Members of the business community make suggestions
Charles County has a lot of opportunity for development, but no group is more intrigued by the area’s potential than the county’s business community.
After the county’s Economic Development department presented its strategy to the Charles County Board of Commissioners this week, it came time to present it to the interested members of the business community.
The ideas of developing more of a pipeline for business owners to bring their business into county and, in turn, create skilled and high waged jobs for a workforce of just under 48,000 people leaving the county, according to the report, is appealing to many business owners in the county.
But still, some felt there were issues important to Charles County and Southern Maryland that needed to be addressed. Transportation specifics was a large talking point among the listening audience and many believe it is going to be part of the future for Charles County.
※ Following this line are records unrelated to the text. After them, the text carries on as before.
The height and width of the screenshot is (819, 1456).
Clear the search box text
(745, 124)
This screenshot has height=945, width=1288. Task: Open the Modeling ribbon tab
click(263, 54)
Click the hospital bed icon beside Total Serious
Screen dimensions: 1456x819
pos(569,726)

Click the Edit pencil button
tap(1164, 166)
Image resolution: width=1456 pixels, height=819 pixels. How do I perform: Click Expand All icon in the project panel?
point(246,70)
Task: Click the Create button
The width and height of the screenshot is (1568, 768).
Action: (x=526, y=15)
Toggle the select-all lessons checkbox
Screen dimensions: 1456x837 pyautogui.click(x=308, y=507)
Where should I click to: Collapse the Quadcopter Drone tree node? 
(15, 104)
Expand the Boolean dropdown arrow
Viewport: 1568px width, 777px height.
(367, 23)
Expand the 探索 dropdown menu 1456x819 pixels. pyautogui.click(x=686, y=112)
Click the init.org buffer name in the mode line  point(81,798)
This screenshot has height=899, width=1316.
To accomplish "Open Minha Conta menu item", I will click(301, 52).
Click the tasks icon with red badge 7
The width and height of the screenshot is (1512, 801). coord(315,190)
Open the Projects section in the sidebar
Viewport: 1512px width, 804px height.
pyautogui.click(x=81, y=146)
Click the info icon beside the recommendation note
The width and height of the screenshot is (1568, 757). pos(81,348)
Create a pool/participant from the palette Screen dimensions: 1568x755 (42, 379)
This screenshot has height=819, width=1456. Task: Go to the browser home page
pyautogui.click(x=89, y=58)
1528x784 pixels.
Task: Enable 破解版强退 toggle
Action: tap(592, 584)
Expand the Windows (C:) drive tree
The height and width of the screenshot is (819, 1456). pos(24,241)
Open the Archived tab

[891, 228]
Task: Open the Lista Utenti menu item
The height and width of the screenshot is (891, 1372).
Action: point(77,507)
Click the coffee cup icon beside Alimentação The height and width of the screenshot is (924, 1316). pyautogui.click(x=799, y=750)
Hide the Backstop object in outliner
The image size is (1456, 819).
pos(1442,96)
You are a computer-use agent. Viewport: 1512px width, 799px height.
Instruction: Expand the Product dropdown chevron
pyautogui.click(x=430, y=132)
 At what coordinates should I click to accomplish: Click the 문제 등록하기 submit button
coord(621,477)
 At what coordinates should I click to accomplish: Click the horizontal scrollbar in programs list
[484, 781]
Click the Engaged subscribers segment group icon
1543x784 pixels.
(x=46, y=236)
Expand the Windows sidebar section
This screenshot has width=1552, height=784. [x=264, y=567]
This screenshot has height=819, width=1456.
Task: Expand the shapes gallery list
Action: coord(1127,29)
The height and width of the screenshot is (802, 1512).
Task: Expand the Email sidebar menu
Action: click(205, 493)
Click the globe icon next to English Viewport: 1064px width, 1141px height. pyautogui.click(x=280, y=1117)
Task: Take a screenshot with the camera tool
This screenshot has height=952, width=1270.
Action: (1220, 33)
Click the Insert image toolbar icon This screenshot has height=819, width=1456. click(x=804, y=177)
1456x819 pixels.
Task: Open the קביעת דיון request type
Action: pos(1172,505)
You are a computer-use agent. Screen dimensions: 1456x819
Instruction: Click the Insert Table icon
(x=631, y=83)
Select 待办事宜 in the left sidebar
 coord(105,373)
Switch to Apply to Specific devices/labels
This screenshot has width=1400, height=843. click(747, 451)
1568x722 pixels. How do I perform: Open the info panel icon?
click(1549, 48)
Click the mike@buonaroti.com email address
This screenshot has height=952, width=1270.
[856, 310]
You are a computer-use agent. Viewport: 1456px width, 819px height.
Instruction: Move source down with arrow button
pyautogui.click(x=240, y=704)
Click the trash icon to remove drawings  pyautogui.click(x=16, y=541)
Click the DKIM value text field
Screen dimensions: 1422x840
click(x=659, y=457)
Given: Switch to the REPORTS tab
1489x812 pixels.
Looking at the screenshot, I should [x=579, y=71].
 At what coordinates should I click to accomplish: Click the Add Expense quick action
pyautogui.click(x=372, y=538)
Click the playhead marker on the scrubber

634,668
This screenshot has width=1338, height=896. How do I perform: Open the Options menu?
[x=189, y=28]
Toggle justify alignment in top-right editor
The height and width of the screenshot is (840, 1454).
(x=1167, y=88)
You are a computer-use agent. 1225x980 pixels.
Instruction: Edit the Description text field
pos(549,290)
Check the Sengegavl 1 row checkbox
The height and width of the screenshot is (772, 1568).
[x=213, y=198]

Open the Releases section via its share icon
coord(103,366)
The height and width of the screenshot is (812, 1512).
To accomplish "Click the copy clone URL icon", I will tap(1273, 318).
George Clark, a member of the Southern Maryland Tri-County Council and a transportation specialist, said he did not see the issue addressed enough. There was a “major lack of transportation issues and goals,” in the report, he said.
“This county, particularly Waldorf, we’re not going to attract citizens until we get the light rail or rapid buses and I don’t see that,” Clark said.
Without those things, it will be hard to attract anyone to work here Clark said. Especially with today’s emphasis on having walkable communities and having different means of transportation.
But Jay Garner, founder and head of Garner Economics which conducted the survey used to help crate the plan, said the transportation factor “did not resonate” with people in the focus groups they conducted and the 510 surveys they collected from business inclined citizens.
Because the strategic plan stretches out over a five year period, Garner said, transportation was not as big of an issue as building more of a foundation for workers to return to the county. Transportation projects will take years to complete, he said.
“What we looked at internally were infrastructure and road networks in Charles County, which we pointed out was an asset,” Garner said. “That was the stint of our discussion on transportation. It is an asset.”
David Versel, a Garner Economics associate, agreed and said the plan is aimed “toward the now” within the next five years rather than down the road. Big transportation projects will not be in the county within that time frame.
Benjamin Watkins, a Port Tobacco citizen, said he appreciated the department wanting to “add private partners” to Charles County and open opportunities for businesses to partner with Charles County for work.
But Watkins said he would have liked to see the county add private funding opportunities for investors in the county. Part of the plan, Garner said, is to open up more opportunities for entrepreneurs in the county. Adding opportunities for private economic development funding would fit in.
“Best practice models are funded more by the private sector than the public sector,” Garner said. “You don’t have the private capital right now. But to fund the economic development needs properly, that’s a great next step.”
Leona Charles, the owner of SPC Consulting, said she would like to see the millennial workforce addressed more. As a business owner, she said, she would like to attract more millennials to work in highly skilled positions.
“I don’t want to have to go an hour up the road. I would like to to be able to pull from a local workforce,” Charles said. “Those are the people that I draw from.”
Charles also said she wanted to see more resources in the county for small business owners to help develop upstart businesses.
Many millennials are currently leaving the county to work in other places, Garner said, but the population is here. The average age in Charles County is 37.6 years old, he said, so there are workers to pull from locally.
“They’re here at night and on weekends. They would prefer to not be driving,” Garner said.
Transportation plays a part in that, Garner said, but millennials just need to be enticed to work in these local positions.
Eric Henderson, a member of XBGC International Development Group, which links foreign investors and funds to projects and opportunities in the United States, said the county should look into having foreign investment money for projects such as the light rail.
Many other counties, nationally, are looking at EB-5 funding, which is an investor capital program for immigrants to invest in ventures in the United States. There is an international market waiting to be tapped by Charles County, Henderson said.
“In most of the world outside of the United States multibillion dollar concessionaires do light rail at no cost to jurisdictions,” Henderson said.
There would need to be legislation or an initiative in place to do that, Henderson said, but it is possible.
Garner said this was not in the scope of the evaluation and recommendation, but it is something that can be accomplished if the county’s Economic Development department wants to look into it.
Besides, Versel said, it may not be practical to look for foreign investors at this point with the county lacking projects they may be willing to invest in.
Overall, Garner said, this is just the beginning for Charles County and the growth of its economics. The county has “much to be proud of,” he said, and Brown along with the rest of the Economic Development department leaves the county in good hands.